===== Given data =====

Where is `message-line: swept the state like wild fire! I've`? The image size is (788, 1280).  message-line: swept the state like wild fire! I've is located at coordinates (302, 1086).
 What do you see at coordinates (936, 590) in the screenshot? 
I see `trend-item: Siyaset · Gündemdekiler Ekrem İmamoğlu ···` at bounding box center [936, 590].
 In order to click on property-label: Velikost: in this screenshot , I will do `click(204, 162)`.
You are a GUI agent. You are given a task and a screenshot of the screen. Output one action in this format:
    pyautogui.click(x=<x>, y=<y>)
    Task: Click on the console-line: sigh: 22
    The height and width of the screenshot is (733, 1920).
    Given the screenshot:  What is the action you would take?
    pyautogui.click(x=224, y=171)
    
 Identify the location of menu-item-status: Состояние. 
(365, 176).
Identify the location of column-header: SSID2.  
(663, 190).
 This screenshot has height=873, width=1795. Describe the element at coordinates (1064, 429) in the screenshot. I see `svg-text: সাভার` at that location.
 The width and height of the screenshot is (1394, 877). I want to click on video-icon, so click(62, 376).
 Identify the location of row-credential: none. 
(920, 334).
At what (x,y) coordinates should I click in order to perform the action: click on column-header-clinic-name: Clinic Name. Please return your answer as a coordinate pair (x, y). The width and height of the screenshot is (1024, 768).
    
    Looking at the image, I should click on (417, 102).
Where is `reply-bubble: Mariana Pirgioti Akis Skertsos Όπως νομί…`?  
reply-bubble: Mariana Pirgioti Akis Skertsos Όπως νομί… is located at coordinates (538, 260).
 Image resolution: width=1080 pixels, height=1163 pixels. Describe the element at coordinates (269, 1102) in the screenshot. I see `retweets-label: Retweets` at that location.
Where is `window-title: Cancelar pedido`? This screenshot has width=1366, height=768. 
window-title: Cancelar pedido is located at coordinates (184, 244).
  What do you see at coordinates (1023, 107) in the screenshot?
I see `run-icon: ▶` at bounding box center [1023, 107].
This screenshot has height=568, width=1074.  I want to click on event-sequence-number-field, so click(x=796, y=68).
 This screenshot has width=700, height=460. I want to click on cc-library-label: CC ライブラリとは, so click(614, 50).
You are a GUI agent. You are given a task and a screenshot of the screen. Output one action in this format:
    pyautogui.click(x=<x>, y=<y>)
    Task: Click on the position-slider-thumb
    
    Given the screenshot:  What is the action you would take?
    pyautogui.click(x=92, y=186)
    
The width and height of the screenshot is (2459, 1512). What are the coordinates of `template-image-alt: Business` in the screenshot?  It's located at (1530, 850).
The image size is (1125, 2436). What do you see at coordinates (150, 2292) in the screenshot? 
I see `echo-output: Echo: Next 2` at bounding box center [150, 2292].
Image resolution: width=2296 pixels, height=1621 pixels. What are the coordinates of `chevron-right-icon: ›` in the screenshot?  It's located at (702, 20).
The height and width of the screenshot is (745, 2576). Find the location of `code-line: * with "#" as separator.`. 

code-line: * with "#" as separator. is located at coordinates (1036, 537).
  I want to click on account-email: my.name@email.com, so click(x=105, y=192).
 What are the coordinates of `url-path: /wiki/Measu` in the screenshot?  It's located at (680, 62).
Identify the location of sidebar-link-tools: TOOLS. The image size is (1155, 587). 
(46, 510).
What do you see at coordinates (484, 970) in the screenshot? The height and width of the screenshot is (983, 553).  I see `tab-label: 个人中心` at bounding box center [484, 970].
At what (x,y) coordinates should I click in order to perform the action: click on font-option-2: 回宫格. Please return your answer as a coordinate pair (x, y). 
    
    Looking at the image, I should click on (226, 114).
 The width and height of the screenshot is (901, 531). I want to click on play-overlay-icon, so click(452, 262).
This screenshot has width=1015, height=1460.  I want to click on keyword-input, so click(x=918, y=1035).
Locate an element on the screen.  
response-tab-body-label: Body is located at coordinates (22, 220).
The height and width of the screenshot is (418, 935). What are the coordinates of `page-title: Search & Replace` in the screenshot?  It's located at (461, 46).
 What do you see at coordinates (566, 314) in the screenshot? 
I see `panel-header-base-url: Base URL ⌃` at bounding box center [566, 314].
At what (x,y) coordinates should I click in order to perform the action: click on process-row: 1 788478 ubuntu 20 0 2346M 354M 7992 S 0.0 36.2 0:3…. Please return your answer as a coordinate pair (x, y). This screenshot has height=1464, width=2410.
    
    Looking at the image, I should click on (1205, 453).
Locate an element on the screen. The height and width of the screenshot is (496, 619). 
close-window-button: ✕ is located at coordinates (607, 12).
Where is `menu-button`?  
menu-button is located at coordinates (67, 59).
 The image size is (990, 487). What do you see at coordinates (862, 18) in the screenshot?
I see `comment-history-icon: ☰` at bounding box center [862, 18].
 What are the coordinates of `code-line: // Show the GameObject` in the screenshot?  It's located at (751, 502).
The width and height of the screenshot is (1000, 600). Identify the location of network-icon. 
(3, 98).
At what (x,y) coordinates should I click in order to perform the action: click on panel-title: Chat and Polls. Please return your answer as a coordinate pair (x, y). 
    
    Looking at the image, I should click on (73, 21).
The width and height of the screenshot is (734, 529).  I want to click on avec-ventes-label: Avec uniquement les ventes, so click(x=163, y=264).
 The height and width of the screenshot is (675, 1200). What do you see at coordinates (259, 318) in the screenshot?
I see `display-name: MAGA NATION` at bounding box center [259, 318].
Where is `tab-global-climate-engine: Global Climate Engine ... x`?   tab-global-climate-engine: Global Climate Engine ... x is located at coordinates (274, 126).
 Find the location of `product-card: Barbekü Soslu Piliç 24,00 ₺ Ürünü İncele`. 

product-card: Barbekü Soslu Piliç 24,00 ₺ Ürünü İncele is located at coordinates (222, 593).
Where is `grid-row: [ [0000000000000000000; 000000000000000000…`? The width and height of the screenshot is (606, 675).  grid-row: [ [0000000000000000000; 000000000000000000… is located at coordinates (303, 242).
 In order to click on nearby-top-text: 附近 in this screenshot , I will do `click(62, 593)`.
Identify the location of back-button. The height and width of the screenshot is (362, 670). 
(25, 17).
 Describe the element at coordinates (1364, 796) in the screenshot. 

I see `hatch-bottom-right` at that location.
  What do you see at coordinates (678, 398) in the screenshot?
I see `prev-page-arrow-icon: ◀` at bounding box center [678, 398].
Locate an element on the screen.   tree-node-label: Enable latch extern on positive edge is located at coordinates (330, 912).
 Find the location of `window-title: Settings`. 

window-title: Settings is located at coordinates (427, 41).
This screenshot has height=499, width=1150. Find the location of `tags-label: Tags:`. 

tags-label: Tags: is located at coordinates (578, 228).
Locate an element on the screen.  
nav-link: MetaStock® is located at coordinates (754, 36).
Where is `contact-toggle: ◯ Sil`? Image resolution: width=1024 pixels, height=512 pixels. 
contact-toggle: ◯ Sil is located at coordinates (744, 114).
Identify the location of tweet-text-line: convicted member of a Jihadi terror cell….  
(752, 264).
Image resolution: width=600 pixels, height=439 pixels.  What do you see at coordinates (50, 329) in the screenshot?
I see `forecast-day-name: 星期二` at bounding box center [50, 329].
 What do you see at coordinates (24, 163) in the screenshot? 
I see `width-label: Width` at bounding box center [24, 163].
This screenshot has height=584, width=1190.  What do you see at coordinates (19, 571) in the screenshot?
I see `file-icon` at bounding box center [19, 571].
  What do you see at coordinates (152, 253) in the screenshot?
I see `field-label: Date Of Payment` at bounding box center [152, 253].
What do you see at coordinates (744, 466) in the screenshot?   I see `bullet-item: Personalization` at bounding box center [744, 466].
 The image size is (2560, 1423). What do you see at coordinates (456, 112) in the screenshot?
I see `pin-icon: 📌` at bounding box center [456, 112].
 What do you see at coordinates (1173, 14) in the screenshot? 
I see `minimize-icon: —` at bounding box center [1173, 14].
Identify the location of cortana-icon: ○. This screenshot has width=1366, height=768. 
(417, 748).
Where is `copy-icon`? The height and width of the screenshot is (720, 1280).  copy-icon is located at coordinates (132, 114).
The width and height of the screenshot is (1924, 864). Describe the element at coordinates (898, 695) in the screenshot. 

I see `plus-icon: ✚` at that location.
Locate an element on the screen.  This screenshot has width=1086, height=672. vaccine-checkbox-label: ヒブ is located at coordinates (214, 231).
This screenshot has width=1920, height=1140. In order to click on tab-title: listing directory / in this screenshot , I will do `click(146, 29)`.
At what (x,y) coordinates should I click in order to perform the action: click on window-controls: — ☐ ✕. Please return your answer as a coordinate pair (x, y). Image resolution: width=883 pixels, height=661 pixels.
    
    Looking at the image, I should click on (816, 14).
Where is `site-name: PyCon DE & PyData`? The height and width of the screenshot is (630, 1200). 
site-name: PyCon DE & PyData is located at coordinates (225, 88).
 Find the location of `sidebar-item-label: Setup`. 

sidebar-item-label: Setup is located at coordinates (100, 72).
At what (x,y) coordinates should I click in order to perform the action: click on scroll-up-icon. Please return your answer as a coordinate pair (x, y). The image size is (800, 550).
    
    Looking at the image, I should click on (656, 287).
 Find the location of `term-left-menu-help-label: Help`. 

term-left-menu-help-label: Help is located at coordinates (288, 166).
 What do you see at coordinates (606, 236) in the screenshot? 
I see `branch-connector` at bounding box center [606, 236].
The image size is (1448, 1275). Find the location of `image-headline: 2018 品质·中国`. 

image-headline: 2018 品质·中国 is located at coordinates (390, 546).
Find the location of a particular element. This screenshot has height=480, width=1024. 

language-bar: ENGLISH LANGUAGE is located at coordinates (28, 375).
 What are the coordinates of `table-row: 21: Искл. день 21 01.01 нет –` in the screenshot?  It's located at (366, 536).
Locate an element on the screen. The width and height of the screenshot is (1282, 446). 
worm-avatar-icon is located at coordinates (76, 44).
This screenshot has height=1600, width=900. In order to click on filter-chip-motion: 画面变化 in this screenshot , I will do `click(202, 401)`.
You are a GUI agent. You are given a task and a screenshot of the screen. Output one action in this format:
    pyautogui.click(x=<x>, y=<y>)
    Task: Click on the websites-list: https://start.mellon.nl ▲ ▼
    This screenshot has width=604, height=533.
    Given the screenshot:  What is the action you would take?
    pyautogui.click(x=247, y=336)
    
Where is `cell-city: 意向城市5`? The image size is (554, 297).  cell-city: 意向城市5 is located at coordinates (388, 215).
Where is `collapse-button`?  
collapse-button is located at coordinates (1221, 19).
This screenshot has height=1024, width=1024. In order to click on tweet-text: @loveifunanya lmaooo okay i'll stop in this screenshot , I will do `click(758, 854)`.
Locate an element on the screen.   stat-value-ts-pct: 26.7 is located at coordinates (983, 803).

=====

### What is being asked
Could you retype everything in the records from the line containing "The height and width of the screenshot is (418, 935)." down to the line containing "Looking at the image, I should click on (73, 21).", both of those lines included, with no changes?

### Worked solution
The height and width of the screenshot is (418, 935). What are the coordinates of `page-title: Search & Replace` in the screenshot?  It's located at (461, 46).
 What do you see at coordinates (566, 314) in the screenshot? 
I see `panel-header-base-url: Base URL ⌃` at bounding box center [566, 314].
At what (x,y) coordinates should I click in order to perform the action: click on process-row: 1 788478 ubuntu 20 0 2346M 354M 7992 S 0.0 36.2 0:3…. Please return your answer as a coordinate pair (x, y). This screenshot has height=1464, width=2410.
    
    Looking at the image, I should click on (1205, 453).
Locate an element on the screen. The height and width of the screenshot is (496, 619). 
close-window-button: ✕ is located at coordinates (607, 12).
Where is `menu-button`?  
menu-button is located at coordinates (67, 59).
 The image size is (990, 487). What do you see at coordinates (862, 18) in the screenshot?
I see `comment-history-icon: ☰` at bounding box center [862, 18].
 What are the coordinates of `code-line: // Show the GameObject` in the screenshot?  It's located at (751, 502).
The width and height of the screenshot is (1000, 600). Identify the location of network-icon. 
(3, 98).
At what (x,y) coordinates should I click in order to perform the action: click on panel-title: Chat and Polls. Please return your answer as a coordinate pair (x, y). 
    
    Looking at the image, I should click on (73, 21).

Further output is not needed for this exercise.